Dionne began his article with the premise that President Obama has caused this eruption of conservatism among the voters. I agree with Dionne that a long dormant belief inside conservatism has been awakened. Beyond this point Dionne and I go our separate ways in accounting for this rise in conservatism in our voting public.

From the very beginning of the article the author raises the specter of religion being less important to the conservatives. He speculates religion has fallen prey to “older, more secular” convictions. I would like to remind Dionne that the majority of this nation’s “older, more secular” convictions came from religious views and values held by our Founding Fathers. Dionne makes the assertion that the conservative right has become more “radicalized.” Due to my own experiences I can’t agree with that line of thought. In our particular political climate “radical” has become a buzz word of sorts. Liberals like to stereotype the majority of conservatives as radicals. The beer-drinking, gun-toting, bible-thumping little people in the “Red” states. You know the drill, I’m sure.

I always enjoy listening to people who go to such lengths to explain why people like me are so intolerant to change and so out of touch. Actually, Dionne, while aiming to critique conservatism draws a picture that could apply just as well to liberalism. In spite of efforts to create the illusion of calm, cool-headed liberals the facts say otherwise. I offer up for your scrutiny Howard Dean, Barney Frank, Al Franken, and Keith Olbermann. All four are real-life nutcases. I will credit the four with being open in their madness — never any doubt of which side they are on.
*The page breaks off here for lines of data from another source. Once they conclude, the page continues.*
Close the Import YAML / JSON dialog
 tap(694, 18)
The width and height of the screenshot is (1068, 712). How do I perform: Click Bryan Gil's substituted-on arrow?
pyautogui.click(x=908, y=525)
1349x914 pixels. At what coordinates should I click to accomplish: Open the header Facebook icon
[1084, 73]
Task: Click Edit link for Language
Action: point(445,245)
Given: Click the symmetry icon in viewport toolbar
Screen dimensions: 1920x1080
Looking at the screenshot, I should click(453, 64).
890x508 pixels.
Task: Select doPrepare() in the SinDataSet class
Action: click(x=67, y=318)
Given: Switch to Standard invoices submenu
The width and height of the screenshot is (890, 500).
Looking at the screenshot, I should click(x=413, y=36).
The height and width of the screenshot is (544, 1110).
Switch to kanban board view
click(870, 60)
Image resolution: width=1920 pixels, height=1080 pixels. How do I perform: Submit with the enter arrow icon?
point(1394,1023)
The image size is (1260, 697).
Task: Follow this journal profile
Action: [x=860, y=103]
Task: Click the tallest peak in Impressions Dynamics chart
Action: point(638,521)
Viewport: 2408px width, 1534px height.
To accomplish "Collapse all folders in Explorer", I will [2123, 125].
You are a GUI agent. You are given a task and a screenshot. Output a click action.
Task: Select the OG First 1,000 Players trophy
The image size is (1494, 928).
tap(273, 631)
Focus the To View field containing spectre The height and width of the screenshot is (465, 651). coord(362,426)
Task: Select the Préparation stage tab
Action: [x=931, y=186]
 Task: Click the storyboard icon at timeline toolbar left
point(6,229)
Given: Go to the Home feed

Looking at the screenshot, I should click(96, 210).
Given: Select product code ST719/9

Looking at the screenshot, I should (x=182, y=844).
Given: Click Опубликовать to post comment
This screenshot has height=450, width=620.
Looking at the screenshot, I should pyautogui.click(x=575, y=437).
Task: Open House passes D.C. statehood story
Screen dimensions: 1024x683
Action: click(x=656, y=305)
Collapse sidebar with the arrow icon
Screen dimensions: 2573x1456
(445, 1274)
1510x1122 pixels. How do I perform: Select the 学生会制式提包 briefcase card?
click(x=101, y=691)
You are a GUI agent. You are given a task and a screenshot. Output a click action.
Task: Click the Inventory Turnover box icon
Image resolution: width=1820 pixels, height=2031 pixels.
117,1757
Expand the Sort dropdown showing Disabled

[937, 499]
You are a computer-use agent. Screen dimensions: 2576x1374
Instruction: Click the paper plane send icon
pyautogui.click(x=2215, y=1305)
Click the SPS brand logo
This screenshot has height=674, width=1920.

Dionne seems at a loss to explain the conservative view of the U.S. Constitution. Conservatives tend to ignore the fact that the Constitution is the work of drunk old religious white racists who wrote the document to better secure their own wealth and land holdings (not Dionne’s words).

Of course, no mention of conservative villains would be worth its salt if there weren’t some mention of Sarah Palin. Dionne rises to the occasion but mentions her only briefly. He deduces that Palin is part of the religious right, a group that he has pronounced all but dead.

All non-believers beware of the Ides of November.